The three-page order adds, “Notwithstanding ABCA’s efforts to notify the Respondent of the renewal payment check return, the Respondent failed to pay the license fee for the period of 2025 to 2026 for its Retailer’s Class CT license. Therefore, the Respondent’s license has been SUSPENDED until the Respondent pays the license fees and the $50.00 per day fine imposed by the Board for late payment.”
ABCA spokesperson Mary McNamara told the Blade that the check from Rush that was returned without payment was for $12,687, which she said was based on Rush’s decision to pay the license fee for four years. She said that for Rush to get its liquor license reinstated it must now pay $3,819 for a one-year license fee plus a $100 bounced check fee, a $750 late fee, and $230 transfer fee, at a total of $4,919 due.
Under D.C. law, bars, restaurants and other businesses that normally serve alcoholic beverages can remain open without a city liquor license as long as they do not sell or serve alcohol.
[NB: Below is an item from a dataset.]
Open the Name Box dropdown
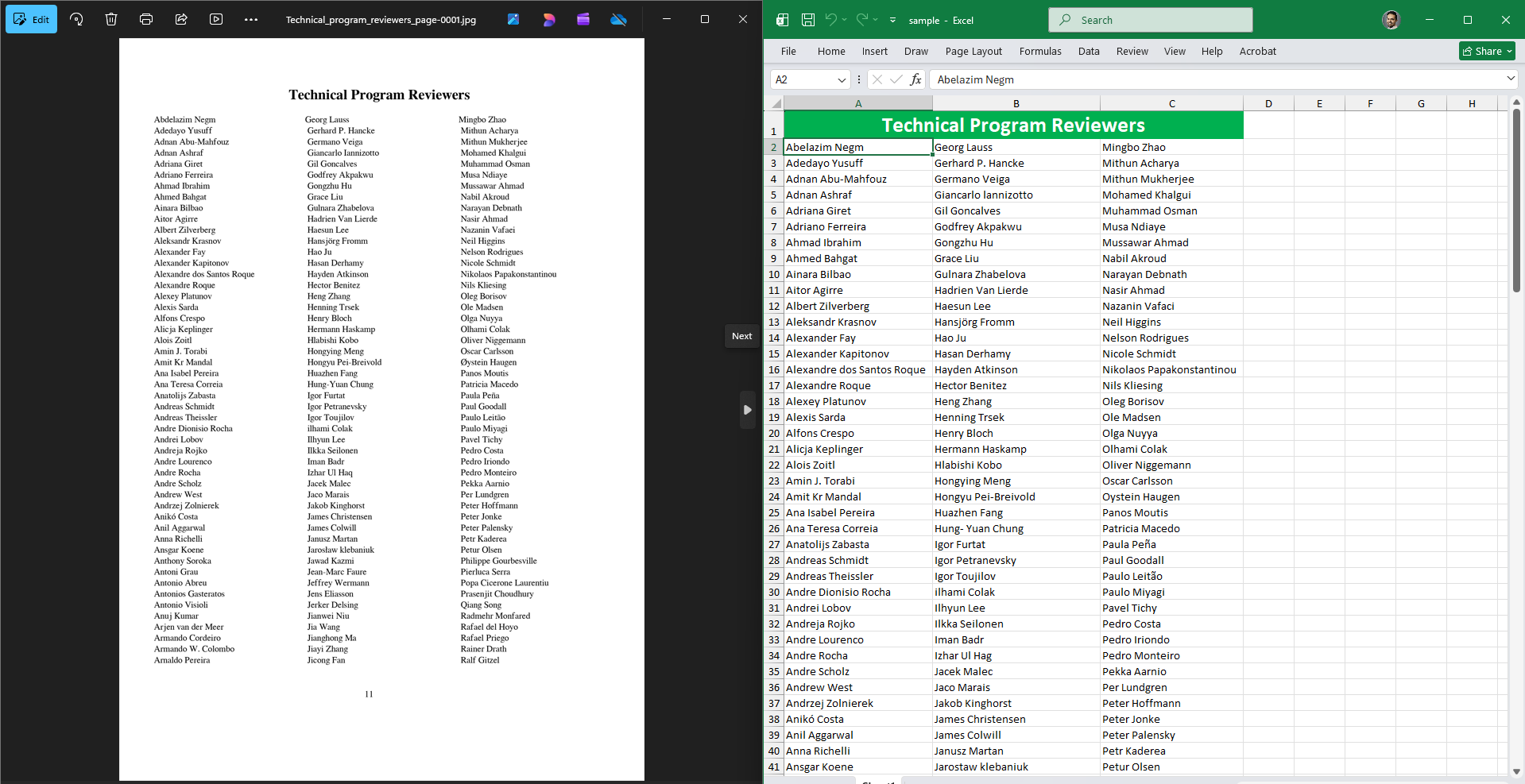pos(842,79)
But D.C. drag performer John Marsh, who performs under the name Cake Pop and who is among the Rush employees, said Rush did not open on Wednesday, Dec. 17, the day the liquor board order was issued. He said that when it first opened, Rush limited its operating days from Wednesday through Sunday and was not open Mondays and Tuesdays.
Marsh also said none of the Rush employees received what was to be their first monthly salary payment on Dec. 15. He said approximately 20 employees set up a GoFundMe fundraising site to raise money to help sustain them during the holiday period after assuming they will not be paid.
He said he doubted that any of the employees would return to work in the unlikely case that Mosley would attempt to reopen Rush without serving liquor or if he were to pay the licensing fee to allow him to resume serving alcohol without having received their salary payment.
As if all that were not enough, Mosley would be facing yet another less serious problem related to the Rush policy of not accepting cash payments from customers and only accepting credit card payments. A D.C. law that went into effect Jan. 1, 2025, prohibits retail businesses such as restaurants and bars from not accepting cash payments.
A spokesperson for the D.C. Department of Licensing and Consumer Protection, which is in charge of enforcing that law, couldn’t immediately be reached to determine what the penalty is for a violation of the law requiring that type of business to accept cash payments.
The employee GoFundMe site, which includes messages from several of the employees, can be accessed here.
Mosley on Thursday responded to the reports about his business with a statement on the Rush website.
He claims that employees were not paid because of a “tax-related mismatch between federal and District records” and that some performers were later paid. He offers a convoluted explanation as to why payroll wasn’t processed after the tax issue was resolved, claiming the bank issued paper checks.
“After contacting our payroll provider and bank, it was determined that electronic funds had been halted overnight,” according to the statement. “The only parties capable of doing so were the managers of the outside investment syndicate that agreed to handle our stabilization over the course of the initial three months in business.”
Mosley further said he has not left the D.C. area and denounced “rumors” spread by a former employee. He disputes the ABCA assertion that the Rush liquor license was suspended due to a “bounced check.” Mosley ends his post by insisting that Rush will reopen, though he did not provide a reopening date.